You may have seen your grandfather or grandmother putting on weight as they grow older. Despite doing all they can, their weight goes up. And mind it the reason is not that they eat more or consume spicy stuff or exercise less like that.
Scientists have now found why they fail to keep their weight in check. The study published in the journal Nature Medicine, found that lipid turnover in the fat tissue — the rate at which lipid or fat in the fat cells is removed — decreases during aging and makes it easier to gain weight.
The scientists came to conclusion while doing research in 54 men and women over an average period of 13 years at Karolinska Institutet in Sweden.

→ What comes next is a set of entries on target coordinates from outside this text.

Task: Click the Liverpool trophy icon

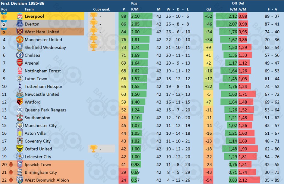Action: pos(93,16)
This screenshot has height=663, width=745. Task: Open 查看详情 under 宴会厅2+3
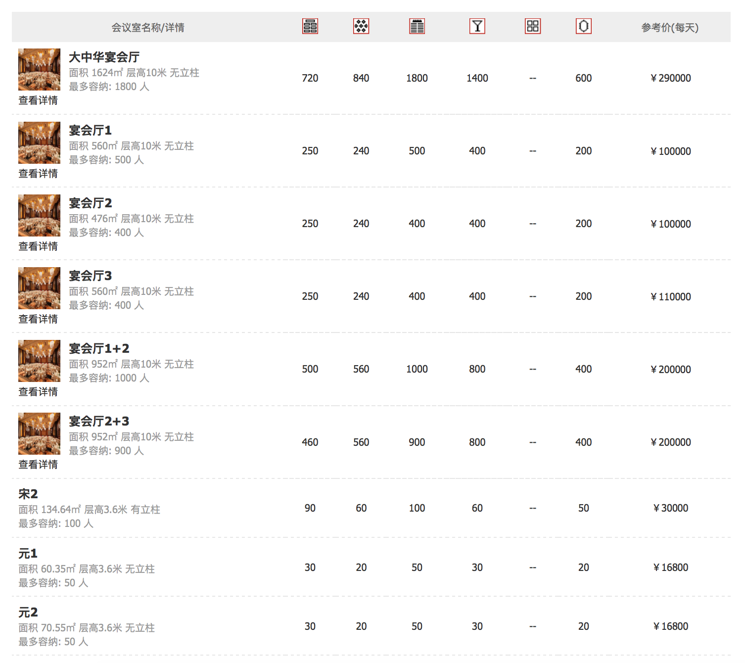click(38, 465)
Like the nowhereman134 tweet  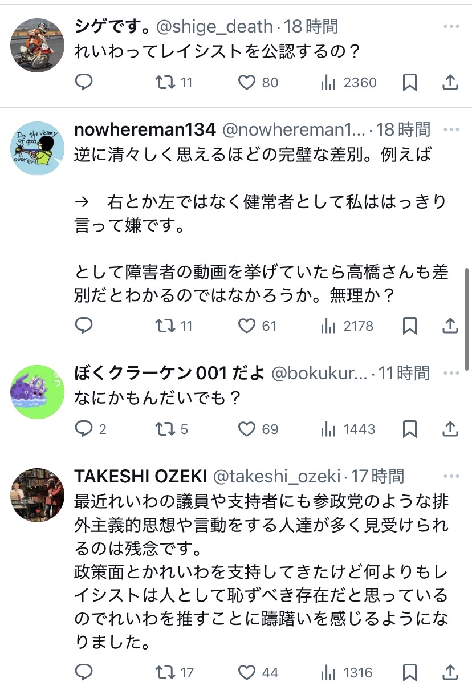coord(246,326)
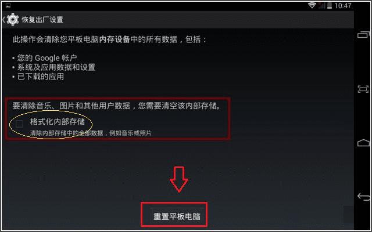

Those who didn’t compensate for that by eating fewer calories gained weight by an average of 20 per cent, according to the study done in collaboration with researchers at Uppsala University in Sweden and University of Lyon in France.
The researchers also examined lipid turnover in 41 women who underwent bariatric surgery, and how the lipid turnover rate affected their ability to keep the weight off four to seven years after surgery.
The result showed that only those who had a low rate before the surgery managed to increase their lipid turnover and maintain their weight loss.
The researchers believe these people may have had more room to increase their lipid turnover than those who already had a high-level pre-surgery.
“The results indicate for the first time that processes in our fat tissue regulate changes in body weight during aging in a way that is independent of other factors,” Peter Arner, a professor at the Karolinska Institutet was quoted by PTI.
“This could open up new ways to treat obesity,” Arner said.